Kalau belum, simak dulu.
Suatu
ketika, seorang pemuda sebut saja Fiki, berkata ke sahabatnya, Fiko.
“Fik, katanya sabar itu indah. Gue udah lama
menunggu. Sabar. Tapi kok gak kerasa juga ya indahnya?”
“Kata siapa, sabar itu indah kok.”
“Masak? Terus kapan gue bisa merasakan
keindahannya?”
“Ya, sabar aja”
Ini
mungkin anekdot rada aneh, tapi sesungguhnya mencerminkan keadaan kita
sehari-hari. Mencerminkan keadaaan seseorang yang berusaha bersabar, tapi masih
merasa hidupnya selalu berada dalam kesusahan. Ia mungkin, belum menyadari
indahnya kesabaran dalam hidupnya.
Yang
pengen gue bahas sekarang adalah pembiasan makna sabar yang sering terjadi di
antara kita. Sabar itu seolah-olah artinya cuma menunggu. Itu perkataan ulama’

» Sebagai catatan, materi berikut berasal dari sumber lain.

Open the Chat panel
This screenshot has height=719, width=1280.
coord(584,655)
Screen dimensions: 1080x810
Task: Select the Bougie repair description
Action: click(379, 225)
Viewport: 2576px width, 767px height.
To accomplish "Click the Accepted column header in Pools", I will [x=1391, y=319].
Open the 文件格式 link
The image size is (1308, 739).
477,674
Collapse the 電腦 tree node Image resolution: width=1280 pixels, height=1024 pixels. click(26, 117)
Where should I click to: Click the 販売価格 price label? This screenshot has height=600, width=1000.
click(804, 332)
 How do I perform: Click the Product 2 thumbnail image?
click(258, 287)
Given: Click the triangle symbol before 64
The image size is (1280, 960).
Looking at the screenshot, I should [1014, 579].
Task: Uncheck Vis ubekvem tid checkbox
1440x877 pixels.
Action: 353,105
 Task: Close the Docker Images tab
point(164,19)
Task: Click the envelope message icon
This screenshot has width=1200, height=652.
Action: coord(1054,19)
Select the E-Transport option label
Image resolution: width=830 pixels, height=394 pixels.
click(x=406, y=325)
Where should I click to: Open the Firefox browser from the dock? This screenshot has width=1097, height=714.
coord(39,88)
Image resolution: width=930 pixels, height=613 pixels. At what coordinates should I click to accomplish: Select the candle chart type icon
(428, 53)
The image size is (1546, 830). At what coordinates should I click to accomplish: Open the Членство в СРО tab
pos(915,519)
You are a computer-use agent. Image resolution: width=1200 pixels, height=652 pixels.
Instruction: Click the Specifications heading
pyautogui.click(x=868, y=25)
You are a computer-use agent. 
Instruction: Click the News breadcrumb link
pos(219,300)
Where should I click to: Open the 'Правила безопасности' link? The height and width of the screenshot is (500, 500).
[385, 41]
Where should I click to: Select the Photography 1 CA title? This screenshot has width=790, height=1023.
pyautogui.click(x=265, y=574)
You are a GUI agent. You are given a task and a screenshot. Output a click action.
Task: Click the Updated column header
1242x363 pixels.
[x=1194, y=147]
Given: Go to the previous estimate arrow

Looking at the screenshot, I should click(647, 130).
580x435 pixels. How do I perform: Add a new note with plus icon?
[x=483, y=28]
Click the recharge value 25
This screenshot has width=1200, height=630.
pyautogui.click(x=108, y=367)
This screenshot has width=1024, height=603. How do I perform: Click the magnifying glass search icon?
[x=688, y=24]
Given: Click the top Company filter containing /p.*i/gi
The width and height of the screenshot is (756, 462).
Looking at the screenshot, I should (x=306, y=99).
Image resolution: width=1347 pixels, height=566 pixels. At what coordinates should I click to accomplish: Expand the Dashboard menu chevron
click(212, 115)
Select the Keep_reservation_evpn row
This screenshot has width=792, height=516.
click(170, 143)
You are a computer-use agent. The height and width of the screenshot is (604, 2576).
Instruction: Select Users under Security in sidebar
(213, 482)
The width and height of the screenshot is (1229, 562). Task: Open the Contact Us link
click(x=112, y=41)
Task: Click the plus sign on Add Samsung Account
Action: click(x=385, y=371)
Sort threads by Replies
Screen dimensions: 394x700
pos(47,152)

siapa juga gak tahu. Pokoknya sabar itu menunggu. Sampai muncul quote, sabar
itu ada batasnya, ketika seseorang terlalu lama menunggu.
Salim
A Fillah, menggambarkan dalam satu bukunya, Jalan Cinta Para Pejuang, tentang
pembiasan makna ini. Karena gue gak hafal ceritanya ngeplek, gue pas-pasin aja
ya.
Alkisah
seorang pemuda, sebut saja dia Fahry Muhammad Ihsan, ingin melamar seorang
akhwat, sebut dia Aisyah. Fahry datang ke rumahnya Aisyah. Nembung ke bapaknya (langsung
to the point aja kakak)..
“Pak,
Kedatangan saya di sini pertama ingin menjalin silaturrahim. Agar kita semua
diberkahi. Agar Allah memanjangkan umur kita. Kedua, tujuan saya ke sini adalah
hendak mengamalkan salah satu sabda Rasulullah. “Wahai para pemuda, barangsiapa
di antara kalian yang telah mampu, menikahlah” Nah, maksud saya, saya ingin
menikah dengan anak Bapak, Aisyah”
Si
Aisyah udah menunggu di dalam kamar. Dia juga pengen. Yee... Tapi, bukannya bertanya
ke Aisyah, tapi sang bapak langsung langsung menjawab. “Ya, saya sebenarnya
juga ingin, tapi kan Aisyah masih kuliah, alangkah lebih baik jika adik
menunggu dianya lulus dulu”
Kalau gue yang digituin, mungkin gue langsung
ngeluarin hadis Rasulullah yang berbunyi,
“Apabila seseorang yang kalian ridhai agama dan
akhlaknya datang kepada kalian untuk meminang wanita kalian, maka hendaknya
kalian menikahkan orang tersebut dengan wanita kalian. Bila kalian tidak
melakukannya niscaya akan terjadi fitnah di bumi dan kerusakan yang besar.”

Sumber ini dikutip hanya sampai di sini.